● **Your assignment**:
Every line from the one holding "The image size is (1500, 812)." through the last line of the records must be retyped exactly, and no other line or picture may appear in the copy.

Extracted records
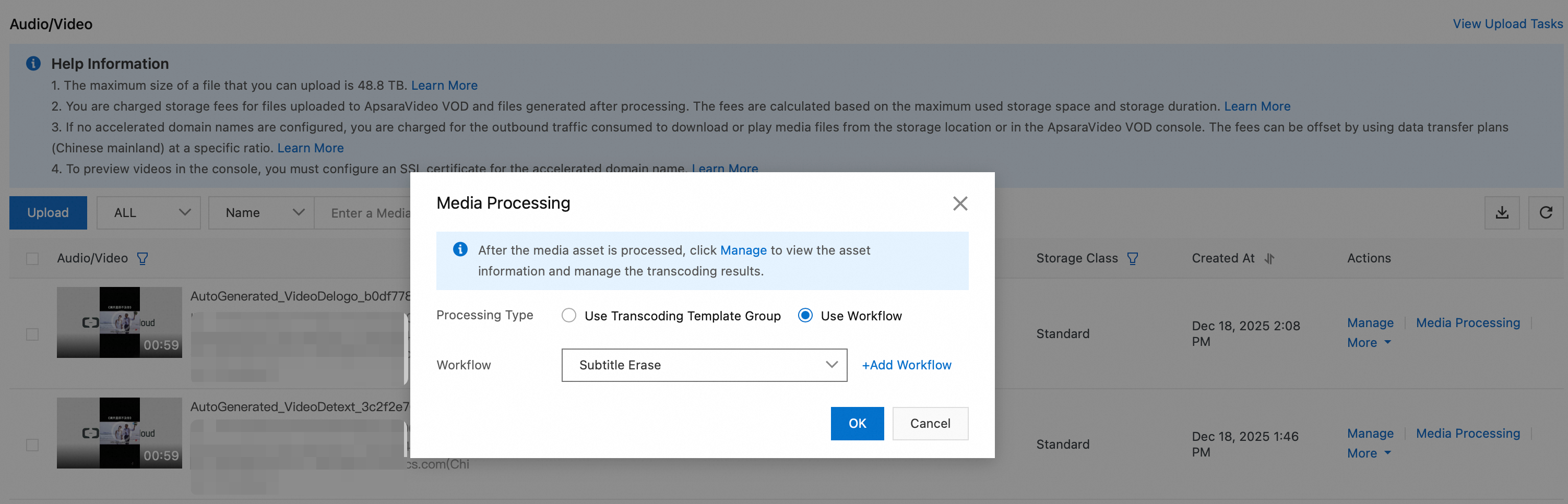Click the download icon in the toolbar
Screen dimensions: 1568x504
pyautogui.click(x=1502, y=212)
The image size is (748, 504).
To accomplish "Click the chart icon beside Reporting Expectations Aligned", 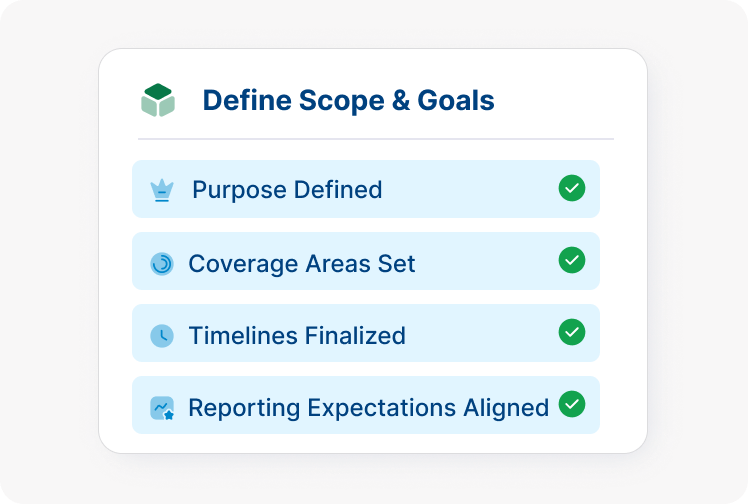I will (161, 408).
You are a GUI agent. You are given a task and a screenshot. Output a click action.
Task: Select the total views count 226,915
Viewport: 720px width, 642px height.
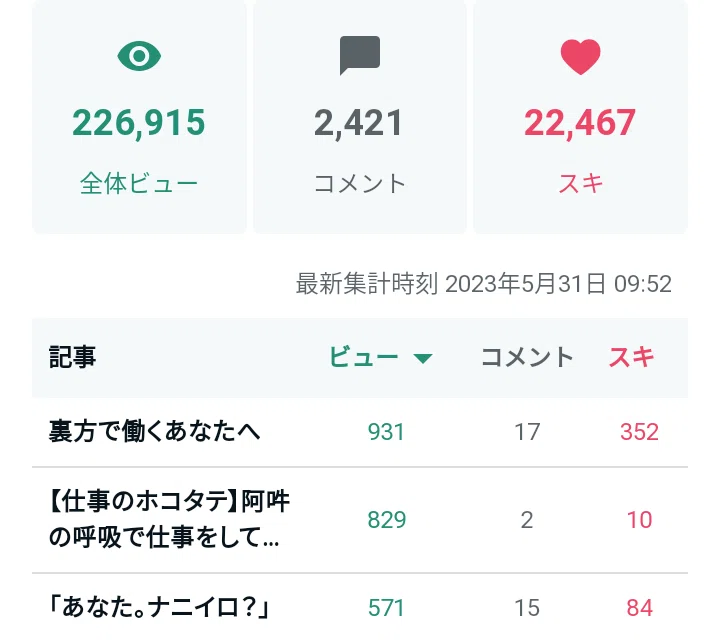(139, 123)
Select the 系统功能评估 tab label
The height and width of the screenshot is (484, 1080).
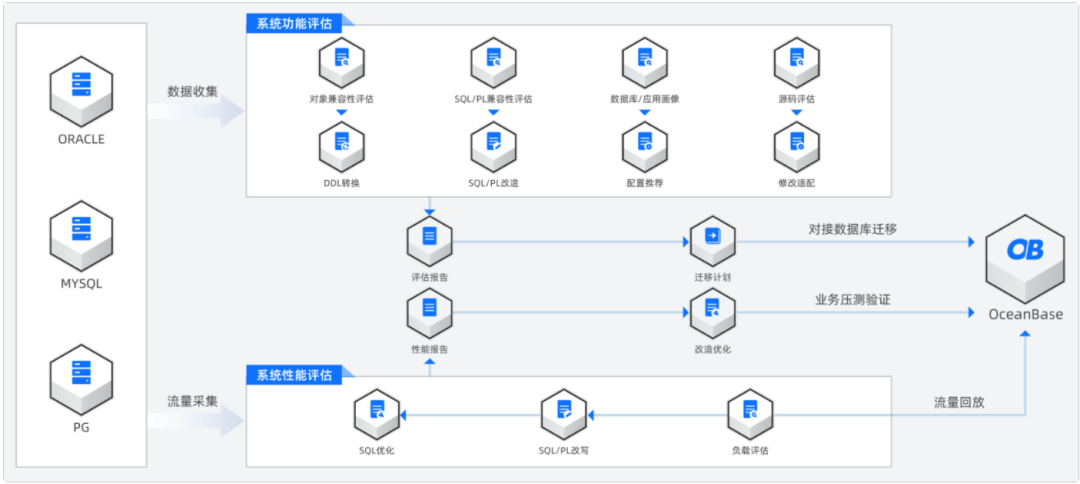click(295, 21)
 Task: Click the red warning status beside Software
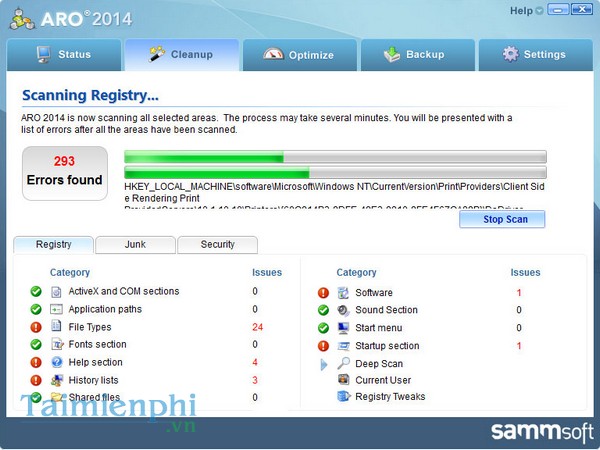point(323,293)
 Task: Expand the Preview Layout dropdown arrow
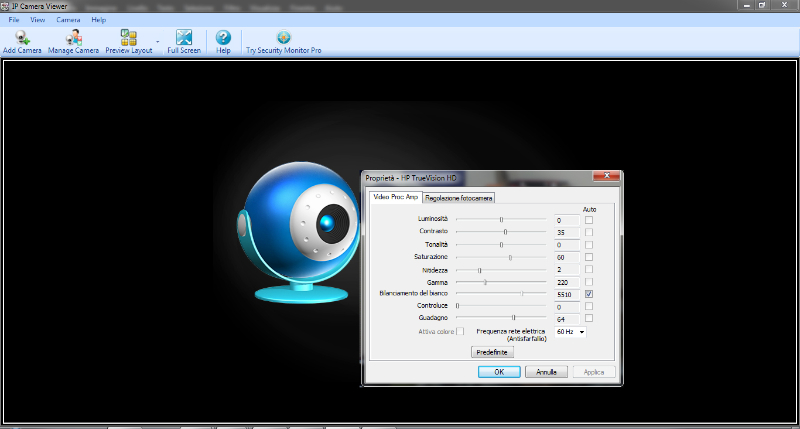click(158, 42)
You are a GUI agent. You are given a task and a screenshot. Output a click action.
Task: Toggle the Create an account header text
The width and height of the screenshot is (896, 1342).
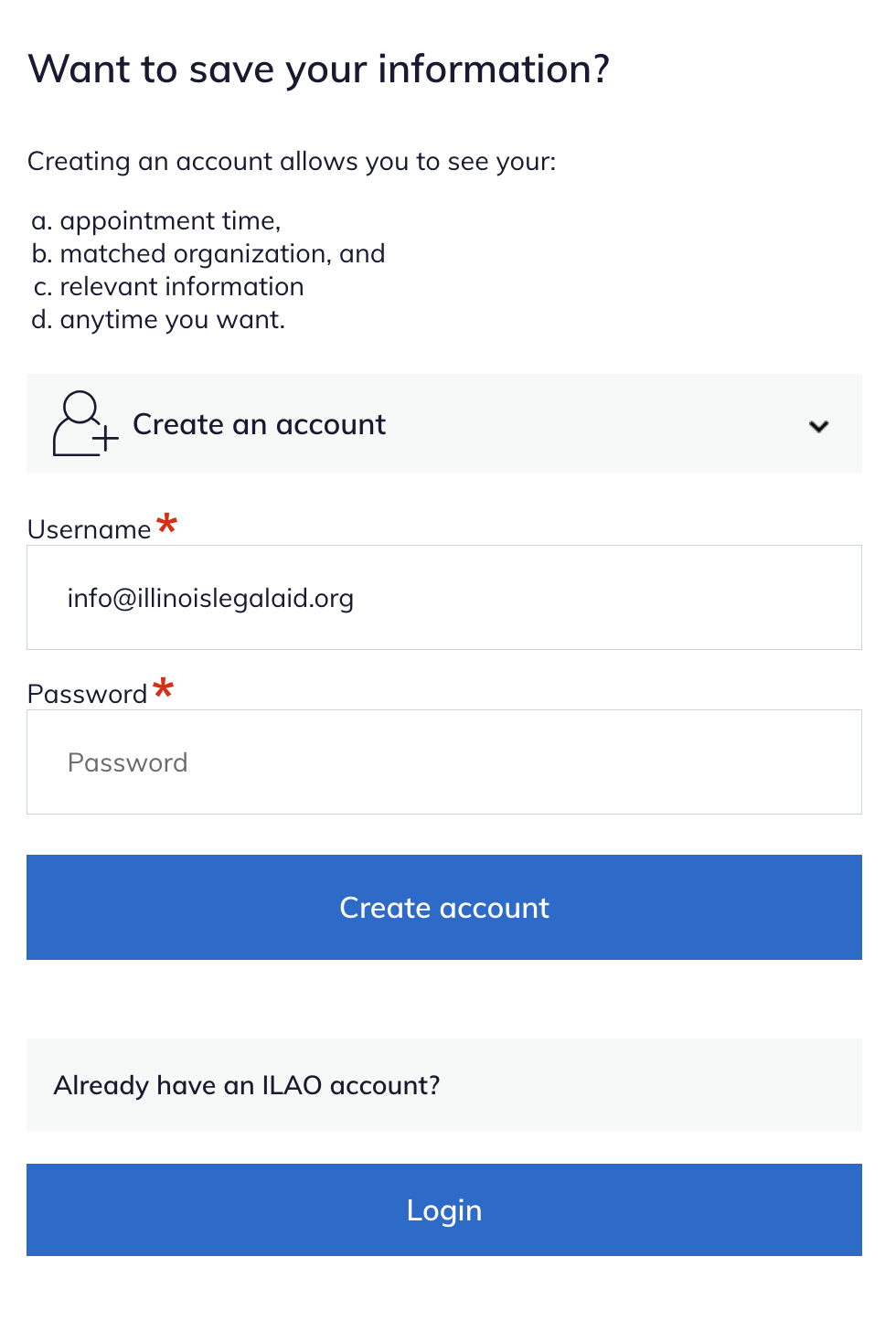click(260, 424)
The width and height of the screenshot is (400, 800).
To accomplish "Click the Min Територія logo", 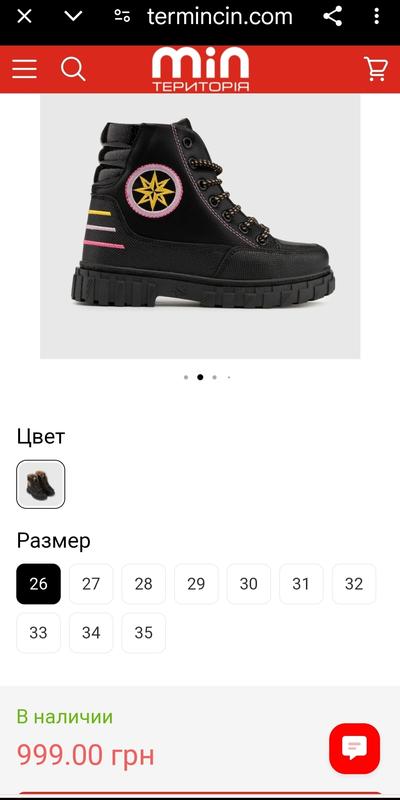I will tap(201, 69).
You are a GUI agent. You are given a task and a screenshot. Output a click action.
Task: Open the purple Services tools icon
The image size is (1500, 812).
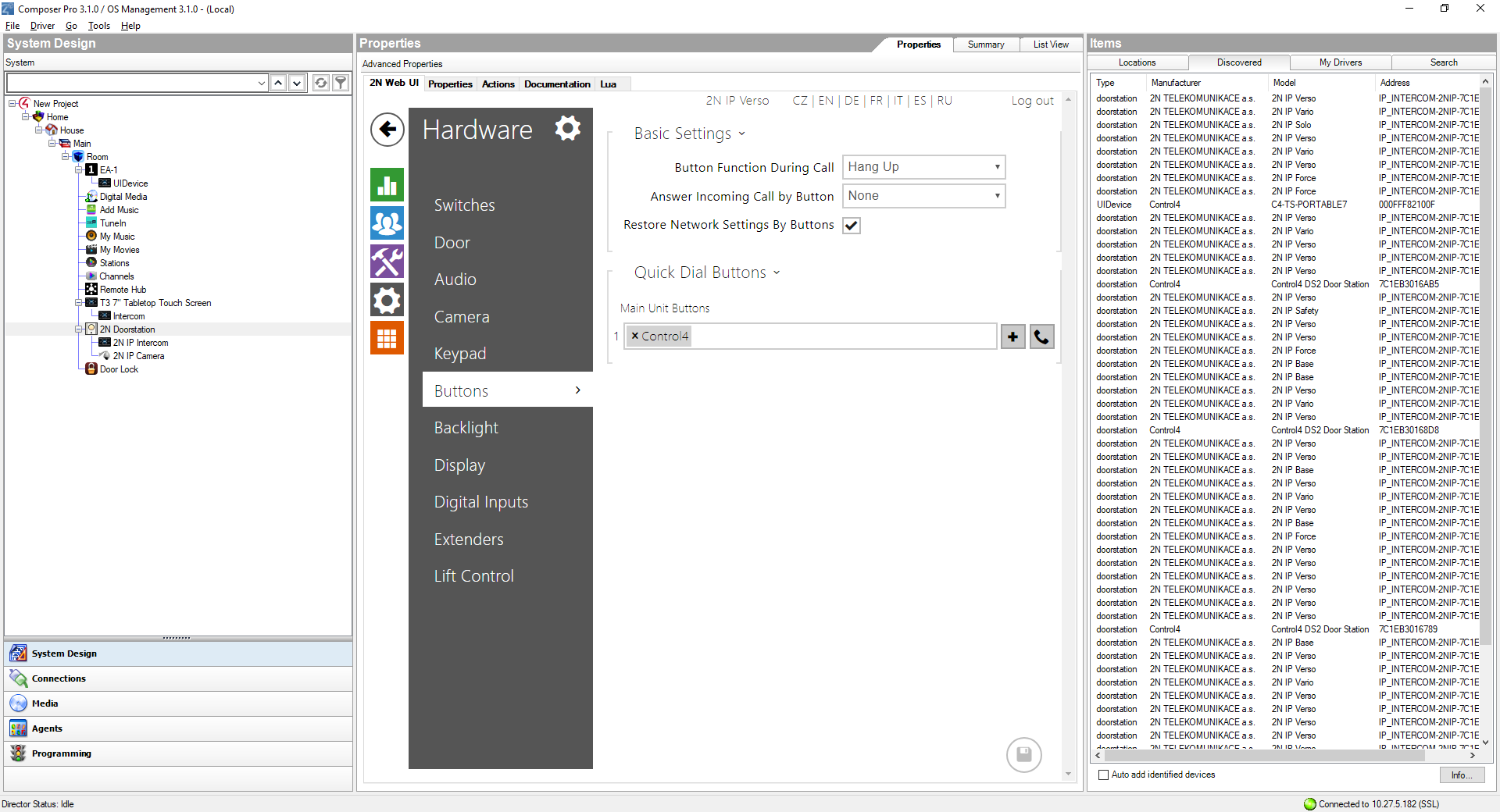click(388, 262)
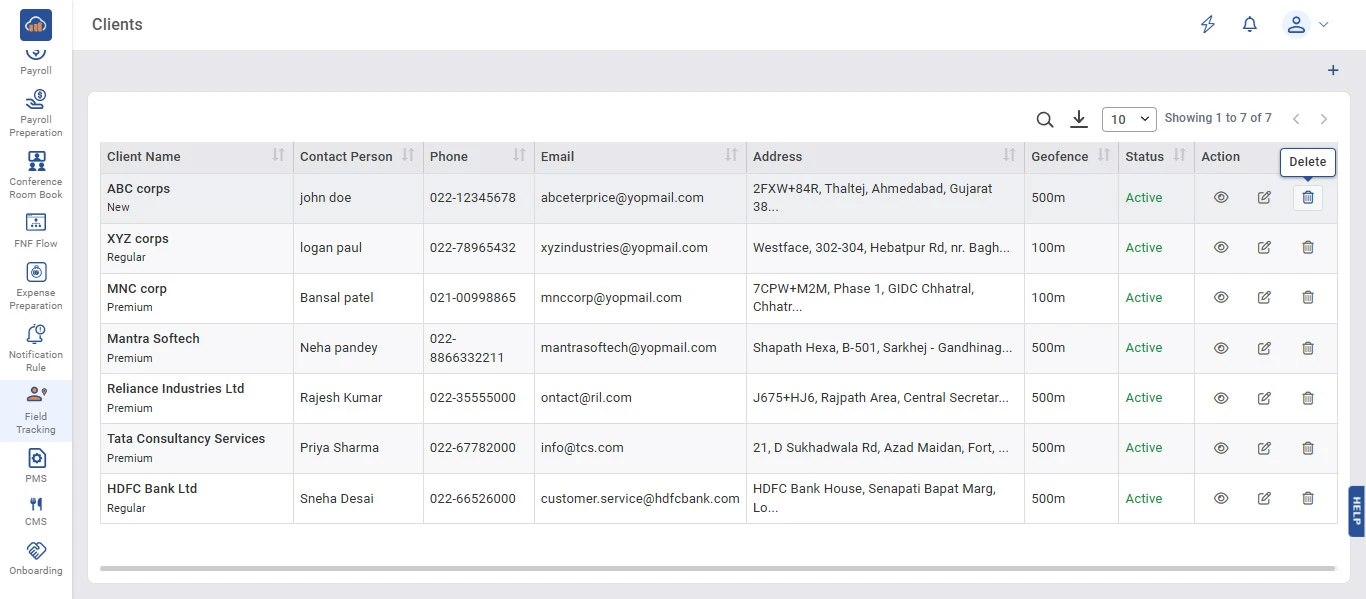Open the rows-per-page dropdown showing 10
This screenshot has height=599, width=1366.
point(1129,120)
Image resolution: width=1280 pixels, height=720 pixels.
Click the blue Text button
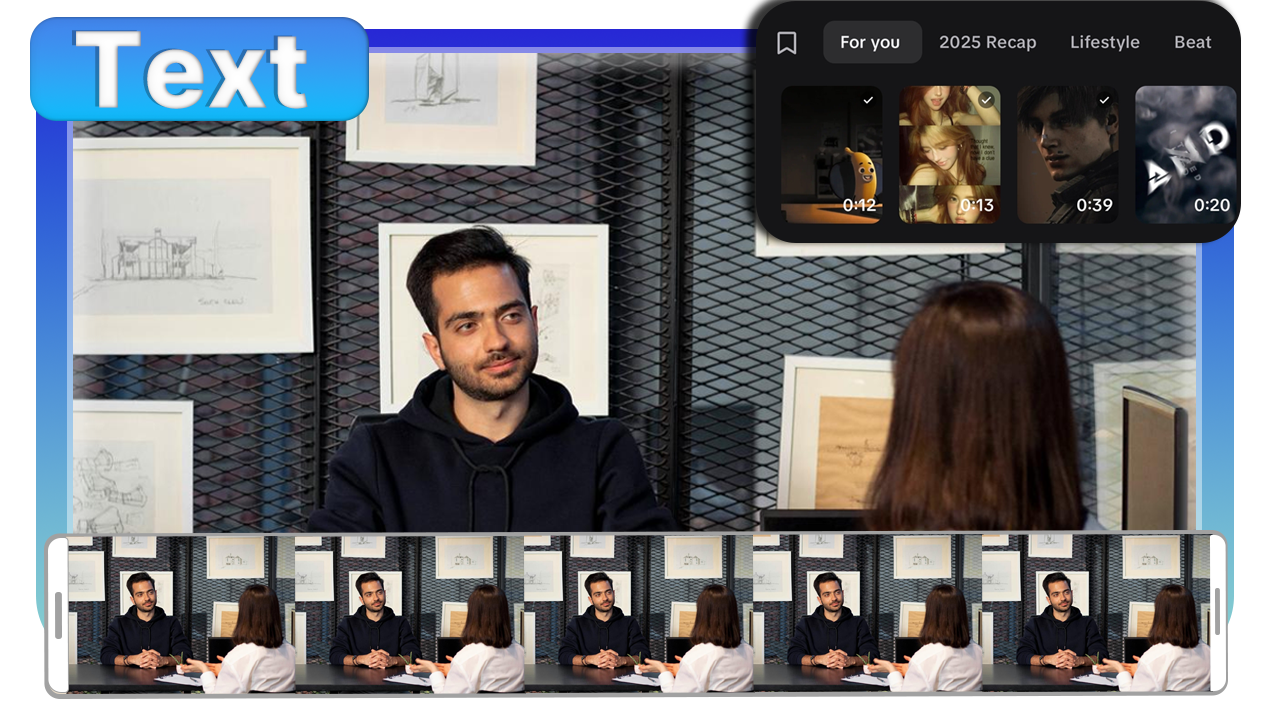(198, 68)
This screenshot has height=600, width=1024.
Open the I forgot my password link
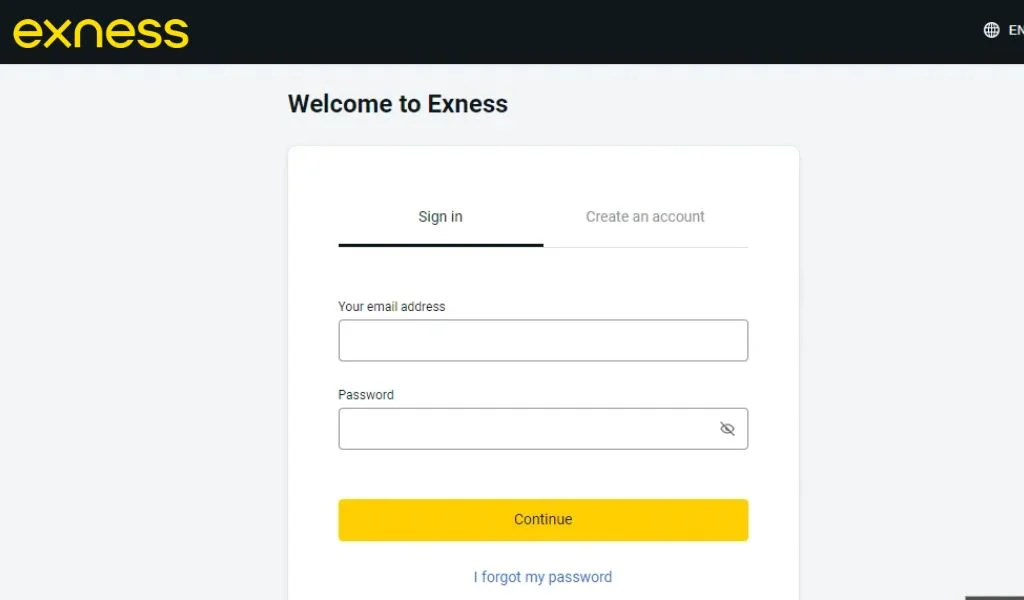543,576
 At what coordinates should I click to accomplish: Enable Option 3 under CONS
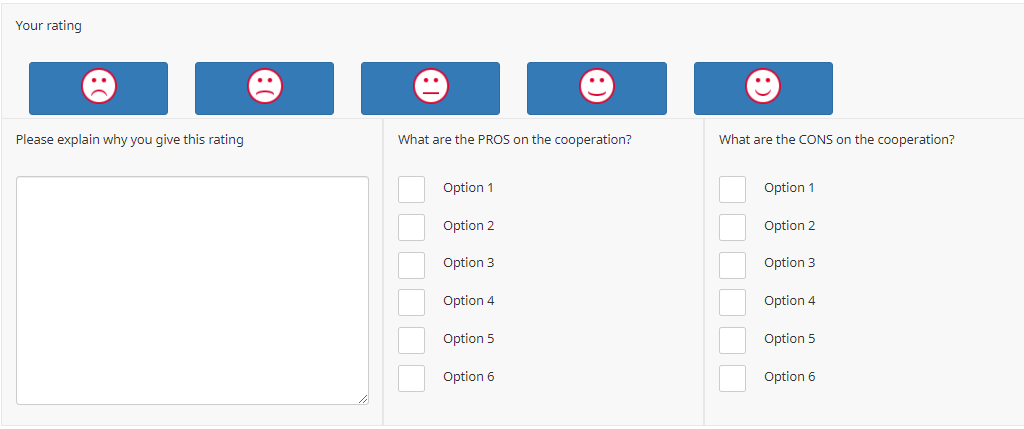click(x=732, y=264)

● **Finished exercise**:
The image size is (1500, 812).
click(388, 262)
Open the rows-per-page dropdown showing 10
This screenshot has height=599, width=1366.
point(1129,120)
Image resolution: width=1280 pixels, height=720 pixels.
Click the blue Text button
(198, 68)
This screenshot has height=600, width=1024.
Open the I forgot my password link
543,576
 At what coordinates should I click to accomplish: Enable Option 3 under CONS
click(x=732, y=264)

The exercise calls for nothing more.